0

Possible Duplicate:
How to insert HTML to PHP DOMNode?

Continuing off of this question, here's the code I'm about to start using:

function getHTMLDOMSegment( $file )
{
    $doc = new DOMDocument();
    $doc->loadHTMLFile( $file );
    $body = $dom->getElementsByTagName('body')->item(0);
    return $body->childNodes;
}

Then I'd simply iterate over the children, using importNode and append each wherever they need to go in another HTML-loaded DOMDocument.

Does this sound right?

Edit: To be clear, since the source files I'm working with may not be "proper" XHTML, I need to go through loadHTMLFile like this no matter what, apparently.

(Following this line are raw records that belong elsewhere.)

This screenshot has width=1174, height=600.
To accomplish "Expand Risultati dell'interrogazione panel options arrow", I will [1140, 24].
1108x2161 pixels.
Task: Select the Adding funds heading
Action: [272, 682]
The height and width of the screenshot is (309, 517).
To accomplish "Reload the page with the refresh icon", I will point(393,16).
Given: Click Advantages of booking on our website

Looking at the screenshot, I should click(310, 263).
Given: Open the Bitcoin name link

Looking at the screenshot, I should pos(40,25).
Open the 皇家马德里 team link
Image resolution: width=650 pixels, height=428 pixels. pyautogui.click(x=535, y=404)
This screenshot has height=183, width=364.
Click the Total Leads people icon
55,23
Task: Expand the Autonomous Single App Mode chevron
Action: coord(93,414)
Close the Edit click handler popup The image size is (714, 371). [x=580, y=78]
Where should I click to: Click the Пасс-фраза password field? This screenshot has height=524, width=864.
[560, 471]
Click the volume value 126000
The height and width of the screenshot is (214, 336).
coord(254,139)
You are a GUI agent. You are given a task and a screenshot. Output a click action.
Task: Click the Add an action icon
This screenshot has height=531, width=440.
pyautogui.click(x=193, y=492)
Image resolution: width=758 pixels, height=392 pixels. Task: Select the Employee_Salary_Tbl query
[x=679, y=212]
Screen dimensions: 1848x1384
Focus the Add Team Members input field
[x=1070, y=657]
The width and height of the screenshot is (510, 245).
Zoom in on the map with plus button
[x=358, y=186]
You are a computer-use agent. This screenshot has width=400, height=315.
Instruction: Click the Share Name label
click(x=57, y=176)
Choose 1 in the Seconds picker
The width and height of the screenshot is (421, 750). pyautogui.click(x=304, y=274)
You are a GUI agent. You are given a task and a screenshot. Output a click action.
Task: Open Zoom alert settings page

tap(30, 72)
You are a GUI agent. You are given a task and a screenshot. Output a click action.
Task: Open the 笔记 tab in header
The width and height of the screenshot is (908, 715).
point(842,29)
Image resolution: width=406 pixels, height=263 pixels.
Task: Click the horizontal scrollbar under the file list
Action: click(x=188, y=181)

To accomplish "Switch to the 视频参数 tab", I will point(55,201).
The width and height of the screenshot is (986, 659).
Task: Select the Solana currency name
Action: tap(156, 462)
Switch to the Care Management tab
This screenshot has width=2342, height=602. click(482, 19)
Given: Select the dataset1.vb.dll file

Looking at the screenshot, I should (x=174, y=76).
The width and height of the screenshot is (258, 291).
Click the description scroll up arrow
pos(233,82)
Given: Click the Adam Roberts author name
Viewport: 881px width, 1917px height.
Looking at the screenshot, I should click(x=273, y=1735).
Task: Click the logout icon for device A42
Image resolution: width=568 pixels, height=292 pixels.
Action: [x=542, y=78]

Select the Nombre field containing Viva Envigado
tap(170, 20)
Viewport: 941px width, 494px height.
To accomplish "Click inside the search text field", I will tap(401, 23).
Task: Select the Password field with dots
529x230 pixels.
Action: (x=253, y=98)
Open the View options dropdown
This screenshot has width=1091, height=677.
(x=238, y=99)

Also, because this might be having to work with a large amount of HTML content, my goal is to be efficient as well.

Community
  • 1
  • 1
Hamster
  • 2,962
  • 7
  • 27
  • 38

1 Answers1

2

I am somewhat reluctant to answer this question because it is basically just a longer version of what Artefacto and I already told you, but anyway.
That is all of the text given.